1. De feiten
Uitgegaan wordt van de volgende feiten en omstandigheden:
- Bij beschikking van 12 april 2013 is klager als bewindvoerder van mevrouw X aangesteld.
- Bij brief van 24 juli 2013 heeft de gerechtsdeurwaarder aan klager, in zijn hoedanigheid van bewindvoerder, een opgave van het op dat moment door diens cliënte verschuldigde doen toekomen.
- Op 3 december 2013 heeft de gerechtsdeurwaarder ten laste van de cliënte een beslagpoging roerende zaken ondernomen. Nu deze beslagpoging vanwege het ontbreken van zaken met enige waarde geen doorgang kon vinden heeft de gerechtsdeurwaarder mevrouw X een regeling aangeboden middels een machtiging kinderbijslag.
- Bij brief van 3 december 2013 heeft de gerechtsdeurwaarder een door mevrouw X ondertekende machtiging met betrekking tot de kinderbijslag aan de Sociale Verzekeringsbank doen toekomen.
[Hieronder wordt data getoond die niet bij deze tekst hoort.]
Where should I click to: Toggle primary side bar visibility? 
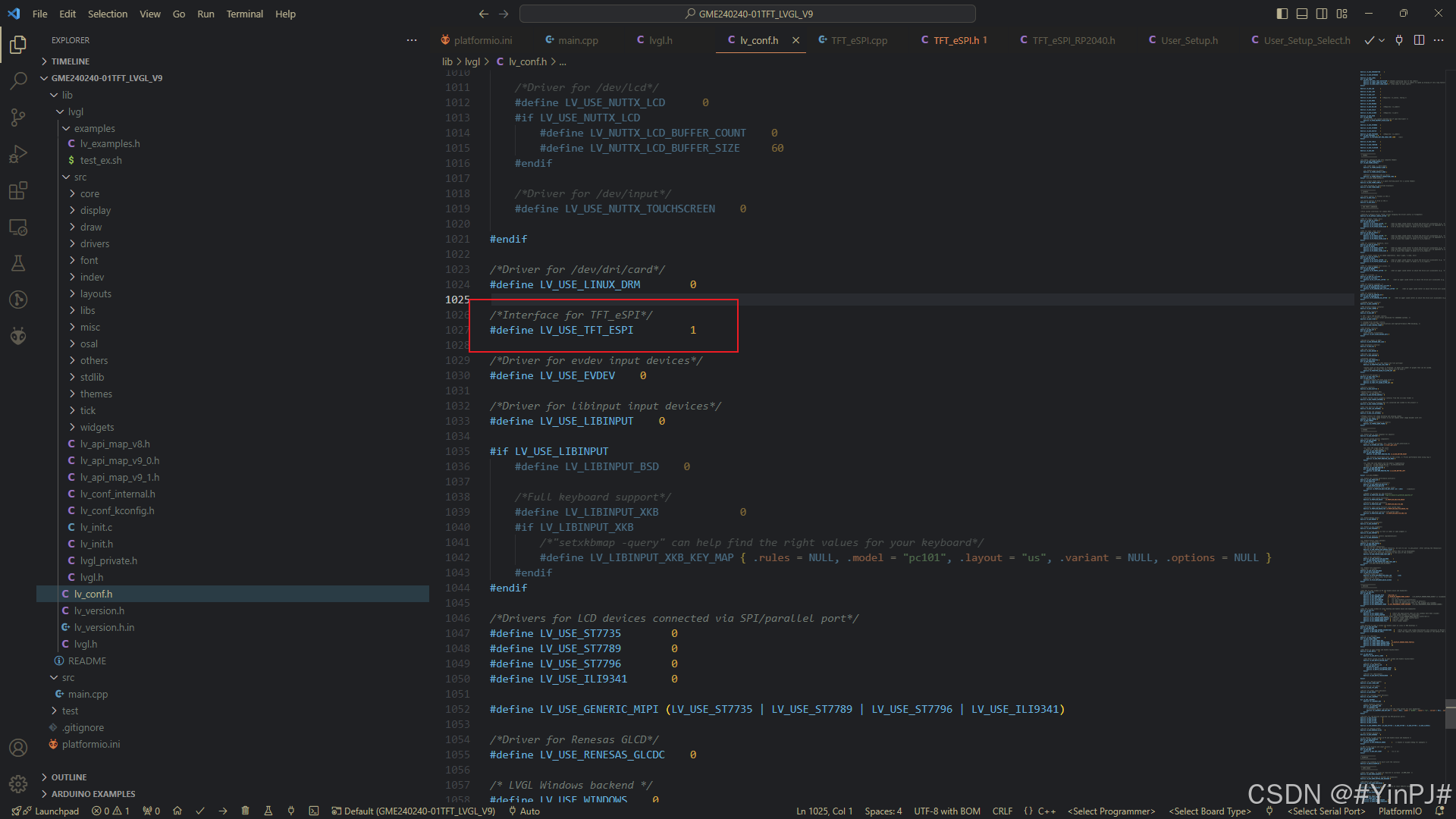[1282, 14]
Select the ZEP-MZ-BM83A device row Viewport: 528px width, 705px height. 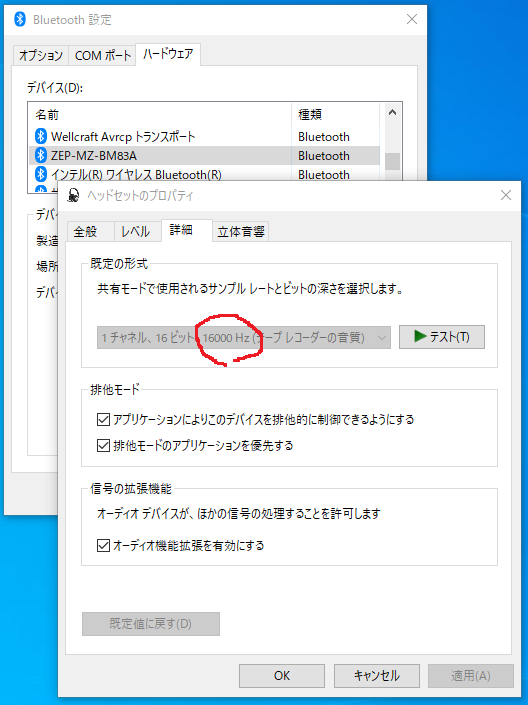point(204,155)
- Op 12 december 2013 heeft de Sociale Verzekeringsbank aan de gerechtsdeurwaarder medegedeeld dat zij geen uitvoering kon geven aan de op 3 december 2013 afgegeven machtiging, omdat sprake was van handelingsonbekwaamheid en mevrouw X geen aanvrager van de kinderbijslag is.
2. De klacht
Klager beklaagt zich er samengevat over dat:
a: de gerechtsdeurwaarder zijn cliënte, onder druk van een beslag roerende zaken, een machtiging heeft laten ondertekenen teneinde de aan haar toekomende kinderbijslag in mindering op de vordering te brengen, terwijl hij wist dat zij onder bewind stond;
b: de gerechtsdeurwaarder willens en wetens het beslagverbod op de kinderbijslag heeft willen omzeilen;
c: de gerechtsdeurwaarder bewust het proces heeft getracht te frustreren door een kopie van de ondertekende machtiging niet aan hem te doen toekomen.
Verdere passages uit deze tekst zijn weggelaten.